El asesinato del juez Díaz Gutiérrez, que en la novela responde al nombre de Guido Pazos, es sólo el punto de partida. A partir de entonces, su novia, Gabriela, motivada por la necesidad de venganza, emprende una serie de acciones cuyas consecuencias van moviendo los hilos de la trama, creando un efecto dominó en el que, uno a uno, caen todos los personajes.

Para la escritura de Grandes miradas, Cueto decidió no ver los vídeos de las ejecuciones que a Montesinos le gustaba conservar. Prefirió capturar esa brutalidad a través de la palabra concisa. Las frases que usó, los gestos que escogió, la mente de ese famoso ególatra: mitad temido, mitad idolatrado. El oráculo de un presidente que ya no supo a quién pertenecía el control del Perú. Montesinos aparece en la novela como la mirilla por la que Fujimori se asomaba. En él depositaba la confianza para que el sistema se perpetuase, era considerado el arma corruptora del régimen. La pareja fatídica, Fujimori/Montesinos queda bordada con tal precisión que al lector le es posible construir con ellos una relación repulsiva. El asco como sinfonía de fondo.

La novela es una amenaza desde la primera línea. Lo anuncia el orden de las frases, la exactitud, la forma en la que la acción agrede a los personajes. Se saborea desde el inicio el estímulo de la literatura bien hecha. Las letras dictaminan, caen furibundas en imágenes. Pero los personajes ignoran sus destinos y descubren progresivamente el juego de complicidades en el que participan.

Los diálogos, indirectos y directos son el eje fundamental.

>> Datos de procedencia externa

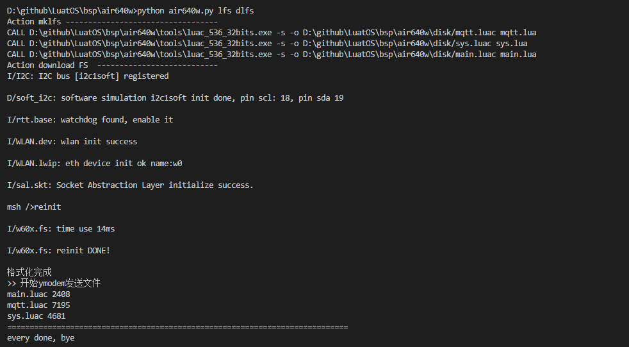Click the 'wlan init success' log line

click(72, 142)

Le dan un ritmo trepidante a la acción, la visten de oralidad. El habla cotidiana de Lima, “pata”, “terno”, “nomás”, “oye”, convierten la escritura en la crónica de una urbe. La concatenación de sonidos, de luces, del tráfico aparejado a la vida citadina, la visión ininterrumpida de rostros tras los vidrios, los taxistas en busca de clientes, algún que otro mutilado. La desolación de un pueblo domesticado por la corrupción.

“¿No te parece que todo el mundo maneja muy triste?, dice ella de pronto. Todos tienen cara de culpables de algo”.

En efecto, todos los personajes de Grandes miradas cargan con una culpa, la connivencia que implica que no los hayan mandado matar. La ambigüedad moral los salpica, se tienen que convencer continuamente de su bondad, un “lo hago porque la familia está por encima” envuelve sus pensamientos. El personaje de Gabriela reacciona a estos síntomas de culpa y experimenta una animalización, se convierte en una alimaña capaz de lo peor:

“Sus dedos largos, nudillos fuertes y uñas rojas, sus manos que parecen dispuestas siempre a aferrarse a algo, no son manos sueltas y colgadas, manos dispuestas sobre los objetos sino arañas encorvadas, buscando siempre cerrarse sobre algún objeto”.

La sensualidad del odio deconstruye la personalidad inicial de Gabriela. Grandes miradas podría ser la travesía interior de una mujer, la exploración de sus pulsiones más instintivas, la historia de alguien que clama venganza. En cierto punto Gabriela usurpa el papel del narrador y aprende a escoger las palabras exactas por sí misma, las que la conducen al lugar y al momento precisos del trauma para acabar, de una vez, con todo.